Das neue europäische Zivilverfahren für geringfügige Forderungen ("Small Claims") ist auf Streitwerte bis 2000 Euro beschränkt.

Das Europäische Mahnverfahren – wie übrigens auch das deutsche – empfiehlt sich immer dann, wenn eine Geldforderung im Raum steht, die der Schuldner voraussichtlich nicht bestreiten wird. Bei strittigen Sachverhalten oder wenn es nicht um eine Geldforderung, sondern beispielsweise einen Anspruch auf Warenlieferung geht, ist es zweckmäßiger, gleich ein Klageverfahren einzuleiten. Für grenzüberschreitende Handels- und Zivilsachen in den Mitgliedsstaaten der Europäischen Union – wiederum mit Ausnahme Dänemarks – sieht die EuSCVO (sogenannte Small-Claims-Verordnung) [3] in Ergänzung zum Europäischen Mahnverfahren ein einheitlich gestaltetes Klageverfahren vor. Dieses kommt allerdings nur dann zur Anwendung, "wenn der Streitwert der Klage ohne Zinsen, Kosten und Auslagen zum Zeitpunkt des Eingangs beim zuständigen Gericht 2000 Euro nicht überschreitet" (Art. 2 EuSCVO).

→ Auszüge der Datensätze
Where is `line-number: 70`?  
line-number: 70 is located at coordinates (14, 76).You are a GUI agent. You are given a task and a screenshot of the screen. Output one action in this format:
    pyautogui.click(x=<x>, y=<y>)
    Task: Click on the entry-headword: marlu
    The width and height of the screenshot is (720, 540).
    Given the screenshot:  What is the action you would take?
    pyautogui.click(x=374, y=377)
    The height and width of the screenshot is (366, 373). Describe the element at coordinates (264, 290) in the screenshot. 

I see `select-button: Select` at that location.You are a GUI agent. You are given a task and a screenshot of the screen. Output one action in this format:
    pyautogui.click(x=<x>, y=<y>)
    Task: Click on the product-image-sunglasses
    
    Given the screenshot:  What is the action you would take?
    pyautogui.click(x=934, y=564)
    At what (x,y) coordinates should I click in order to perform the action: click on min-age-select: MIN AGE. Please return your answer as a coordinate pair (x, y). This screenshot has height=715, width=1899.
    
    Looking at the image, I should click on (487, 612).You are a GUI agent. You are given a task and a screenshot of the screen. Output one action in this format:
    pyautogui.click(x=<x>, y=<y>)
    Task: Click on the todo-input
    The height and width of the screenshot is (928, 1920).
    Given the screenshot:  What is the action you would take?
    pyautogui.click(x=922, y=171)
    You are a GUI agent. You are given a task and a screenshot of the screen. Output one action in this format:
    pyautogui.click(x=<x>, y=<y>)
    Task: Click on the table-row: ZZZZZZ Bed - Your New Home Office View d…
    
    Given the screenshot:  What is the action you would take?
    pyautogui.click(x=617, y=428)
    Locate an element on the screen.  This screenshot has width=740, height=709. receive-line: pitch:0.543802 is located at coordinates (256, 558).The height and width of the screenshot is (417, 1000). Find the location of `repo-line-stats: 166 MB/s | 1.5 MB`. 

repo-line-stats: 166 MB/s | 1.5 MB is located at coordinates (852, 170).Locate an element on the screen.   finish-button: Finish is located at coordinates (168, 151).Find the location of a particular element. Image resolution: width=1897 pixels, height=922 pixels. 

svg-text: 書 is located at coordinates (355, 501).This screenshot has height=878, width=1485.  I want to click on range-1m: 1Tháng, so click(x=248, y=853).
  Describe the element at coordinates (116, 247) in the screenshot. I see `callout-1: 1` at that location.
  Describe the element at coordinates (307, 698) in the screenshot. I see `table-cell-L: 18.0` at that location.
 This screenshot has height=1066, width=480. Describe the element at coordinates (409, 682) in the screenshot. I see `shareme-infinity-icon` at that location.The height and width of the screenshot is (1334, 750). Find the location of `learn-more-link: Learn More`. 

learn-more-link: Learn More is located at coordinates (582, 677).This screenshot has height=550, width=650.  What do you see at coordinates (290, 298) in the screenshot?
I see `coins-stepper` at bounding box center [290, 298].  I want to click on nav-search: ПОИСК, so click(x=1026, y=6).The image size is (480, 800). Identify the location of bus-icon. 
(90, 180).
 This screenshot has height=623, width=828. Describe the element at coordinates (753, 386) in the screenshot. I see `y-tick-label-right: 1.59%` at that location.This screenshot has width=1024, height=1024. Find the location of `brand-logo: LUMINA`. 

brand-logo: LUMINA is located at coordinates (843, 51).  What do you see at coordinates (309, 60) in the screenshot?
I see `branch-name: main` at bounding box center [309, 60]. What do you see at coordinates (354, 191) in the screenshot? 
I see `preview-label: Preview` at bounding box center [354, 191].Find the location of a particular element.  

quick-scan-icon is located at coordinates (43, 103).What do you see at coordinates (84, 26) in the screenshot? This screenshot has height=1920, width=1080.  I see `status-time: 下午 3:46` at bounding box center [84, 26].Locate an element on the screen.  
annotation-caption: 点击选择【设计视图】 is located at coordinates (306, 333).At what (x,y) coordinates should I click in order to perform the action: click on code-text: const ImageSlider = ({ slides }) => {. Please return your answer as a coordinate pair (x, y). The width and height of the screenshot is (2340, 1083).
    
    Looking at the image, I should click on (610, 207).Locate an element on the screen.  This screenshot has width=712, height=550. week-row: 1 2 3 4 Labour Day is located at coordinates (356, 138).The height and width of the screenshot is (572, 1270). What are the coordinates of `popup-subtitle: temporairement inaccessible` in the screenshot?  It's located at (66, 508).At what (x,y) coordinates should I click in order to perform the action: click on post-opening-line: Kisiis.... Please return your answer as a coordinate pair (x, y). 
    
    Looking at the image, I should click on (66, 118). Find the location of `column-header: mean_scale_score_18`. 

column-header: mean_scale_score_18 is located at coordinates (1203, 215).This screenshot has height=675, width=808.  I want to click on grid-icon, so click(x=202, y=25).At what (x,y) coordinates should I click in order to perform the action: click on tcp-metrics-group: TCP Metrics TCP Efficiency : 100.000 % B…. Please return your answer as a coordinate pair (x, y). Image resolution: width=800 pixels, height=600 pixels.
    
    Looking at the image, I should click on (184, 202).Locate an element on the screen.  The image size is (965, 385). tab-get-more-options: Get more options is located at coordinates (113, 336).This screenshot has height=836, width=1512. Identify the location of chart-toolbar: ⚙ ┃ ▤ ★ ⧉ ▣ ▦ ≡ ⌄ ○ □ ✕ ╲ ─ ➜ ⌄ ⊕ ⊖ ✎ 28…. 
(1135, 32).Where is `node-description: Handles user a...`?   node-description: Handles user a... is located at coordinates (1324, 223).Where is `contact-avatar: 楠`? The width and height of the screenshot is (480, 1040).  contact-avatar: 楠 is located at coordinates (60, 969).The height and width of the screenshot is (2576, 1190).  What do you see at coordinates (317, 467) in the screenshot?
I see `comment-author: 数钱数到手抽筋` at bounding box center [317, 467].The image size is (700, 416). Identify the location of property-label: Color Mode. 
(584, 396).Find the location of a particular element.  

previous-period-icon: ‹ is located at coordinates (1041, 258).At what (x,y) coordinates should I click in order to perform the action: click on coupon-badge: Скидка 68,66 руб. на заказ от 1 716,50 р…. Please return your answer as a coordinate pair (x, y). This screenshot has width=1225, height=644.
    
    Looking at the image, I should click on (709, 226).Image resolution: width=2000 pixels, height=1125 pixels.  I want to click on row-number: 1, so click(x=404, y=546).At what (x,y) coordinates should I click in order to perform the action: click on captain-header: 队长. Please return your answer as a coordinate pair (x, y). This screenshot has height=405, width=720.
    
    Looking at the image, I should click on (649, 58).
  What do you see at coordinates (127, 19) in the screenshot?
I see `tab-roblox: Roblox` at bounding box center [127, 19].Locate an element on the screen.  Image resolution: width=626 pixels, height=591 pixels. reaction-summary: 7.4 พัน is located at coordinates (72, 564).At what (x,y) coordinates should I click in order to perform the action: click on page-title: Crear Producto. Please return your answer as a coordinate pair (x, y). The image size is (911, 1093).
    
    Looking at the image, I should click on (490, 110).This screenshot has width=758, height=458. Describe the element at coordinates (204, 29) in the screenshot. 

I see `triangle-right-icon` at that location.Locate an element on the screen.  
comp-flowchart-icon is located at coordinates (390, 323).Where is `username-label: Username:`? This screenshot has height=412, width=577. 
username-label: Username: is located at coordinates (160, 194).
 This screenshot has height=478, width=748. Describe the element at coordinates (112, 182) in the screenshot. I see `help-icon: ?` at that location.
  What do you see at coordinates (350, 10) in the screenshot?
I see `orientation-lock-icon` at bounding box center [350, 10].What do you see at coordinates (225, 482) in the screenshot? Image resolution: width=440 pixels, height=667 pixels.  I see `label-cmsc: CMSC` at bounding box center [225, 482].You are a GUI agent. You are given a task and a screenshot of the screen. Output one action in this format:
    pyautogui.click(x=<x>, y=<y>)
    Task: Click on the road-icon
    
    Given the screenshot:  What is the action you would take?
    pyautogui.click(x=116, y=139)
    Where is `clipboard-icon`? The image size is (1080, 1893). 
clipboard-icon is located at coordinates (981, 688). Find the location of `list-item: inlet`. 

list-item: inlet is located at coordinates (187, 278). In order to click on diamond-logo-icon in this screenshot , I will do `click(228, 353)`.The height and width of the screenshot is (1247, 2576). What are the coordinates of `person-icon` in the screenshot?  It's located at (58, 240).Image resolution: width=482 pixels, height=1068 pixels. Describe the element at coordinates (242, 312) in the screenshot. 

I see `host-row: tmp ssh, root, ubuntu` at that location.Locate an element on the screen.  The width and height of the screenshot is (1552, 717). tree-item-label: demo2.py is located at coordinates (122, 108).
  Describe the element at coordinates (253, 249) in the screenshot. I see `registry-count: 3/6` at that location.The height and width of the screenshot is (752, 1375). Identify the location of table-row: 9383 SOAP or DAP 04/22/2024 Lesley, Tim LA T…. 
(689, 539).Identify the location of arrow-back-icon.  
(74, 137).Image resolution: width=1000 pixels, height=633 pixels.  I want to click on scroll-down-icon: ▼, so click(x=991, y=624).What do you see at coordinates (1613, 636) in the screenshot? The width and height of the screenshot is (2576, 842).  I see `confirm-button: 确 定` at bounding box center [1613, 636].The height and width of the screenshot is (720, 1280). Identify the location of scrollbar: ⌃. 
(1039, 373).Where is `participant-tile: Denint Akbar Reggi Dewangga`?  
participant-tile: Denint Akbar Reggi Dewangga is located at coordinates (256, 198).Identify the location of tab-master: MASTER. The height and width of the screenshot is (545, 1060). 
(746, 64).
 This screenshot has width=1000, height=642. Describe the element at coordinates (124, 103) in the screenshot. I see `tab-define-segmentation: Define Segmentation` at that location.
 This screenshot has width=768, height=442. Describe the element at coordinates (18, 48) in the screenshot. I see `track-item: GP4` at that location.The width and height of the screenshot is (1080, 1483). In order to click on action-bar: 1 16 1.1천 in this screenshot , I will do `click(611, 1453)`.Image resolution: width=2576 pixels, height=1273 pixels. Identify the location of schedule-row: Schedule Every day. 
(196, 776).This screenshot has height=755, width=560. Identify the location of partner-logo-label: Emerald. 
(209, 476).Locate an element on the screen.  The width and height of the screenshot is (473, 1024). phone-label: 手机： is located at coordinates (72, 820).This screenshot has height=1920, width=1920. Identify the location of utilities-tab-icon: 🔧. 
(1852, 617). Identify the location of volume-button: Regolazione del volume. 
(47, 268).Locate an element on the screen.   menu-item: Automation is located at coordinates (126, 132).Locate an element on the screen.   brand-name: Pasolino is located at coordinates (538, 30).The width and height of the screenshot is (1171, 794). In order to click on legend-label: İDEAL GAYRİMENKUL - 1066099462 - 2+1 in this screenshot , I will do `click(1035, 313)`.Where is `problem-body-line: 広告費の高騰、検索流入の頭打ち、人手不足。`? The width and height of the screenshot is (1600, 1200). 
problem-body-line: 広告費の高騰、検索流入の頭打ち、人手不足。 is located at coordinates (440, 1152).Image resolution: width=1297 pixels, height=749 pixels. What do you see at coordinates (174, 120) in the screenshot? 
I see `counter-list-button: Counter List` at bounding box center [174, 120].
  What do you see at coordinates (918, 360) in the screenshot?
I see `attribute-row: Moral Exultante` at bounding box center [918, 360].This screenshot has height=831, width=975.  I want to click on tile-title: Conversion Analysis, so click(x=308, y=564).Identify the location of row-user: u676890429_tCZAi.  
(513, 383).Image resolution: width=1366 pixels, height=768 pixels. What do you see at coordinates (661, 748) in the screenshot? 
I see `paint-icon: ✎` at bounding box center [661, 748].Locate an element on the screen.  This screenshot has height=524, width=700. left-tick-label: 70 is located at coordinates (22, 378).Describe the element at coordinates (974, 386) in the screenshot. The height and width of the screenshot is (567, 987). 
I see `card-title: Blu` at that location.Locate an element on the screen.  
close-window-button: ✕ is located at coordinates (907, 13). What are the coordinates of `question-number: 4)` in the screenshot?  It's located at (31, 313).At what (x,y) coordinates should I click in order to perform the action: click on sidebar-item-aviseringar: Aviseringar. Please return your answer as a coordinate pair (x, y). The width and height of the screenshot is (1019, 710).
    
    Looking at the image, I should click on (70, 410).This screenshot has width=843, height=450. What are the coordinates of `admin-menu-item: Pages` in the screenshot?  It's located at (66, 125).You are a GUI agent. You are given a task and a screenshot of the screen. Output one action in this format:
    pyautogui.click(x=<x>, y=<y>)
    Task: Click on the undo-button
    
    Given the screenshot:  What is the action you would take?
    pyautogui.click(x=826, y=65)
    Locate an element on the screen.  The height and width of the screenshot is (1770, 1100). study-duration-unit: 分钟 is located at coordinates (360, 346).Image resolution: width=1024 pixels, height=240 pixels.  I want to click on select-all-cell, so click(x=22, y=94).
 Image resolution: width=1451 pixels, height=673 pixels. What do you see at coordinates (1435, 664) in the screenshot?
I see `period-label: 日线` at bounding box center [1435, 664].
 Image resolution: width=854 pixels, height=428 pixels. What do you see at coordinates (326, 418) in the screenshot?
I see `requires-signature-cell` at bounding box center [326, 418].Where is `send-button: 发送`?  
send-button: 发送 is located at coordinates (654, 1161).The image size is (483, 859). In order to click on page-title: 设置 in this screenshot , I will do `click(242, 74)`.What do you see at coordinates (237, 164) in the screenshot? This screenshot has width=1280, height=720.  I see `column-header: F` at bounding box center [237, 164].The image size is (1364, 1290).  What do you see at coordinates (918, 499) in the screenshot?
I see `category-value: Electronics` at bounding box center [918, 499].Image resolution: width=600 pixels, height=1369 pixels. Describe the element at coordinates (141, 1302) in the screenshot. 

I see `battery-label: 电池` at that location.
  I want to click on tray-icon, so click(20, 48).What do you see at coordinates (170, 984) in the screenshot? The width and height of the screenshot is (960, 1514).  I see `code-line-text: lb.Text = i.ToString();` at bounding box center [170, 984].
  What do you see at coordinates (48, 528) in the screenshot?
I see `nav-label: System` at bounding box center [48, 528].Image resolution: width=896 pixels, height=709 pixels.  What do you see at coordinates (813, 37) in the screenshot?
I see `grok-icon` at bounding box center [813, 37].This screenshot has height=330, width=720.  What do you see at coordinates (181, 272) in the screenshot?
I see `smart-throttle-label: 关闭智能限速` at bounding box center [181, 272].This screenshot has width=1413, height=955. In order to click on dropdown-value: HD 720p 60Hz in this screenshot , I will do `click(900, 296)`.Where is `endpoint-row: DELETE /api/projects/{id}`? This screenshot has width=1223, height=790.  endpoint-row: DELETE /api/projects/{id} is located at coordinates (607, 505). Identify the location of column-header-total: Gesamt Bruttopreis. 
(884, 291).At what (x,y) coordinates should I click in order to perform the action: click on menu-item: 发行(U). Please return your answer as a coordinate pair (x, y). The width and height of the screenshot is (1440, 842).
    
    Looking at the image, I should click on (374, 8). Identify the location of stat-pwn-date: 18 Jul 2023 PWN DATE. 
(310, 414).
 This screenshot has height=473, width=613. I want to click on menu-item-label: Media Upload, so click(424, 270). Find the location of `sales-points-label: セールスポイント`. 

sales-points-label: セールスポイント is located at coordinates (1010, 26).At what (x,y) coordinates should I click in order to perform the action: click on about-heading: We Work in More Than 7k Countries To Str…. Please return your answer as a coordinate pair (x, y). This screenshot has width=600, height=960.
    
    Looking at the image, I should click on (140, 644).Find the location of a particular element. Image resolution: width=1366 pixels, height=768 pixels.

→ Arbeitsauftrag
Fasse bitte den Absatz im Seitentext, der mit „Das Europäische Mahnverfahren – wie übrigens auch das deutsche“ beginnt, als knappe Stichpunktliste zusammen und behalte dabei seine wesentlichen Fakten bei. Die Datensätze werden hier nicht gebraucht.

→ Antwort zum Auftrag
- Das Europäische Mahnverfahren eignet sich wie das deutsche für Geldforderungen, die der Schuldner voraussichtlich nicht bestreiten wird.
- Bei strittigen Sachverhalten oder bei Ansprüchen, die keine Geldforderungen sind (z. B. Warenlieferung), ist es zweckmäßiger, gleich ein Klageverfahren einzuleiten.
- Für grenzüberschreitende Handels- und Zivilsachen in den EU-Mitgliedsstaaten außer Dänemark sieht die EuSCVO (Small-Claims-Verordnung) ergänzend zum Europäischen Mahnverfahren ein einheitliches Klageverfahren vor.
- Dieses Klageverfahren gilt nur, wenn der Streitwert ohne Zinsen, Kosten und Auslagen bei Eingang beim zuständigen Gericht 2000 Euro nicht überschreitet (Art. 2 EuSCVO).